Senden-Aufheim (pba). Unter großer Anteilnahme von Familie, Freunden und Wegbegleitern ist an diesem Samstag das Requiem für den am 3. November verstorbenen früheren Diözesanratsvorsitzenden Helmut Mangold gefeiert worden. In der Kirche von Senden-Aufheim webte Bischof Dr. Bertram Meier in seiner Predigt das Bild eines Mannes, dessen Leben "wie ein Musikstück" gewesen sei.
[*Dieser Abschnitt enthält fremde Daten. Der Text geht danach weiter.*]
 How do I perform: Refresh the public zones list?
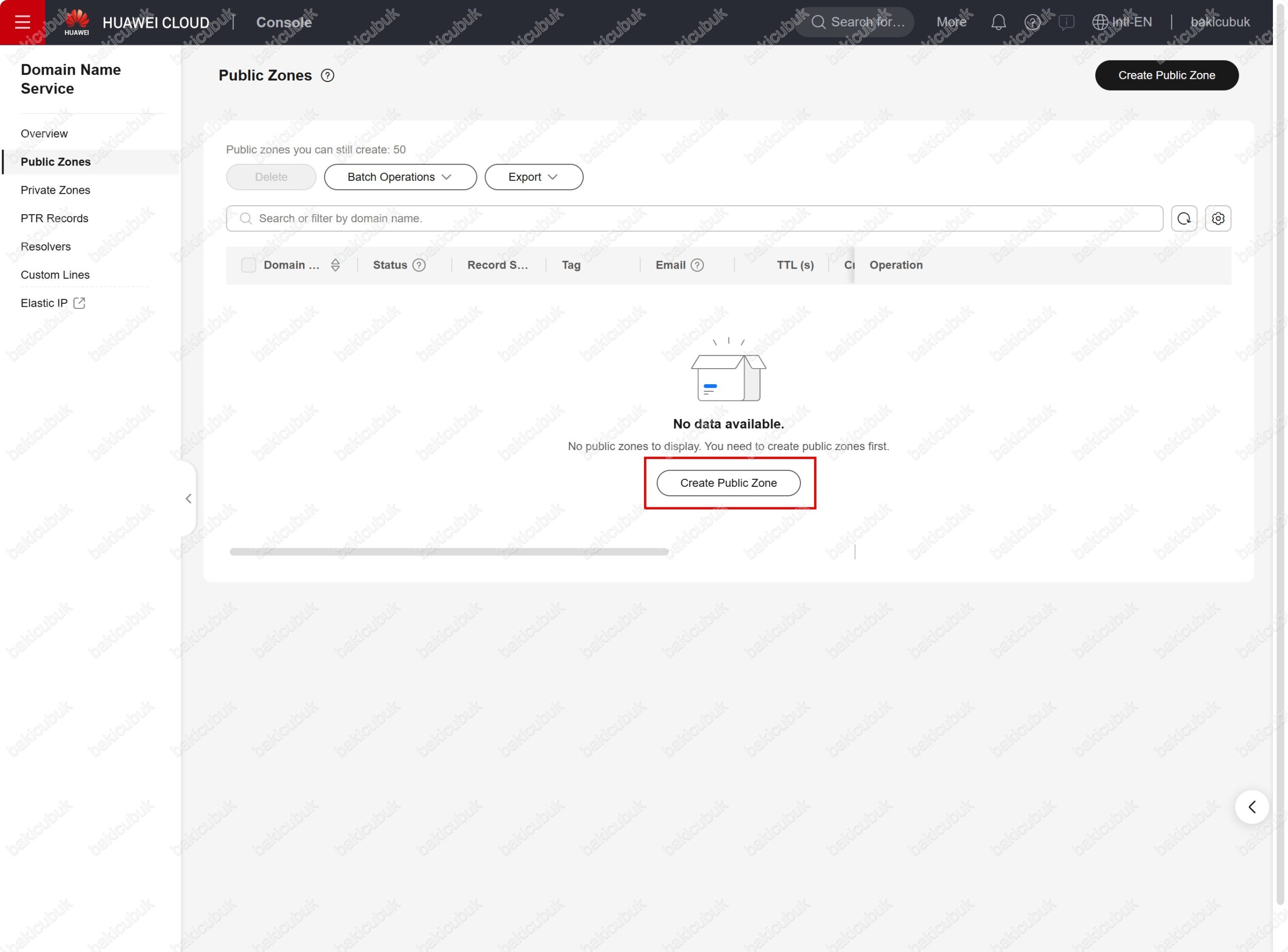(1184, 218)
Helmut Mangold war zeit seines Lebens der Kirchenmusik sehr verbunden gewesen, hatte in Gottesdiensten die Orgel gespielt, den Kirchenchor in Aufheim geleitet und schon vor 65 Jahren in Augsburg die Ulrichsbläser gegründet.

Helmut Mangold + (1938-2021), ehemaliger Diözesanratsvorsitzender (Foto: Pressestelle Bistum Augsburg)
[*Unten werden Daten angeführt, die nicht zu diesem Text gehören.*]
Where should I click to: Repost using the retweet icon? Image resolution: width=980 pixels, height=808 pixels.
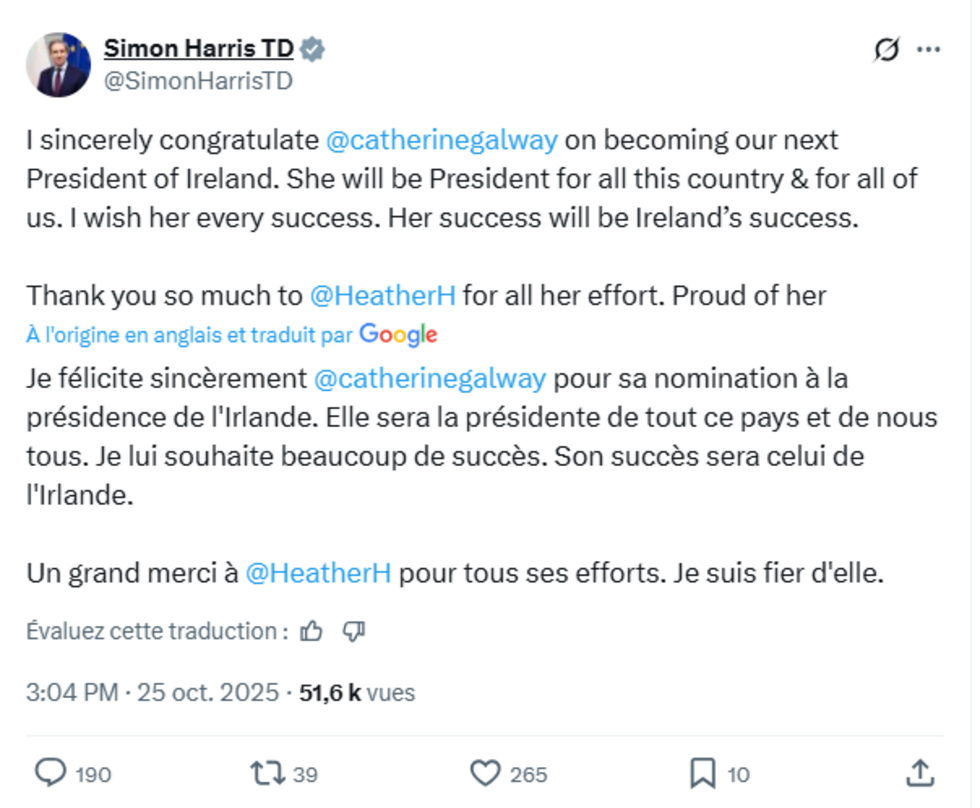[267, 773]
"Musik ist nicht nur ein Gebilde, das der Physiker nüchtern nach dem Ablauf der Schwingungen misst", so Bischof Bertram in seiner poesiereichen Predigt. "Sie bewegt und verwandelt die Herzen, sie erfreut und stiftet Gemeinschaft, sie tröstet und verbindet – gerade dort, wo Worte versagen und für zu leicht befunden werden. Die Musik ist ein Bild für unser Leben."
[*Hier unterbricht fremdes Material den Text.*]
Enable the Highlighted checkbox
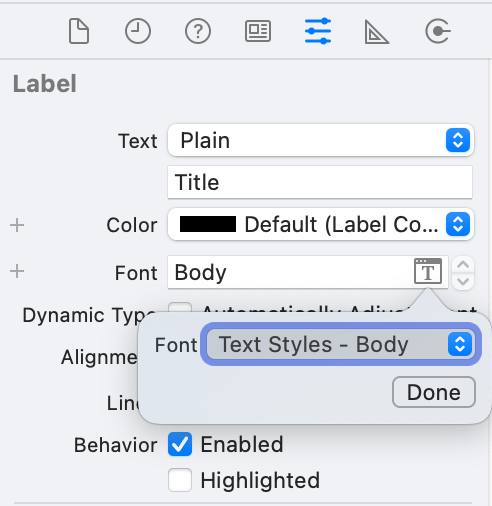This screenshot has height=506, width=492. tap(180, 480)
Die drei wesentlichen Elemente der Musik - Melodie, Harmonie und Takt - seien bestimmend gewesen für Helmut Mangold - auch abseits der Notenblätter. Vielfältig und reich sei die Lebensmelodie des Verstorbenen gewesen, führte der Bischof aus. Die Harmonielehre, in der "erst das Miteinander, das Aufeinander-Hören und das harmonische Zusammenklingen der Töne den Wohlklang schaffen", nannte Bischof Bertram, um das Wirken Mangolds im Team zu würdigen - sei es im Diözesanrat, im Landeskomitee der Katholiken oder im Zentralkomitee der Katholiken gewesen. Und mit Blick auf die Chorleitertätigkeit des Verstorbenen sagte der Bischof: "Das harmonische Zusammenspiel funktioniert nur dann, wenn der Takt festgelegt ist, wenn ein Dirigent den Takt schlägt und die Einsätze gibt, wenn alle auf den Dirigenten schauen und sich von ihm leiten lassen. Auch wir Menschen können nur in Harmonie und Frieden leben, wenn wir auf Gott den Schöpfer schauen und ihn anerkennen. Eine christliche Gemeinschaft wird nur dann wachsen und reifen, wenn die Mitglieder wissen, wer Herr im Haus der Kirche ist: Jesus Christus, dessen Lebensmelodie darin bestand, dass er sich in eine Krippe und aufs Kreuz hat legen lassen. Dafür braucht es Dirigenten." Mangolds "ausgleichender Charakter" habe ihm dabei geholfen, "Disparates zusammenzuführen und Disharmonien aufzulösen."

Helmut Mangold ist 83 Jahre alt geworden. Mit 33 Jahren war er Vorsitzender des Pfarrgemeinderats der Pfarrei St. Johannes Baptist in Aufheim (Dekanat Neu-Ulm) geworden und blieb dies bis 2006, Mitglied des Pfarrgemeinderats bis 2014. Er gehörte dem höchsten Laiengremium der Diözese mehr als 35 Jahre an und war von 1994 bis 2014 dessen Vorsitzender. In den Jahren 2001 bis 2009 hatte er außerdem den Vorsitz des Landeskomitees der Katholiken in Bayern (Mitglied seit 1986) inne. Sein Heimatbistum vertrat er zudem im Zentralkomitee der deutschen Katholiken (von 2002 bis 2018). Bis zum Eintritt in den Ruhestand war er als Diplomingenieur und Leiter einer Forschungsabteilung bei der Firma Daimler-Chrysler in Ulm tätig gewesen.

Seine Wurzeln hatte das am 7. Oktober 1938 in Augsburg geborene Urgestein des Laienkatholizismus in der Pfarrei St. Ulrich und Afra. Hier bei Ulrichsbasilika und den Gräbern der Bistumspatrone gründete der damalige Pfarrjugendführer 1956 zusammen mit Stadtpfarrer Harder und Jungen der Pfarrei den „Bläserkreis St. Ulrich“. Die Ulrichsbläser gibt es noch heute.

Für seinen Einsatz in Kirche und Gesellschaft wurde der Verstorbene mehrfach geehrt: mit der päpstlichen Auszeichnung „Pro Ecclesia et Pontifice“, der Franz-Eser-Medaille und der Bayerischen Verfassungsmedaille in Silber.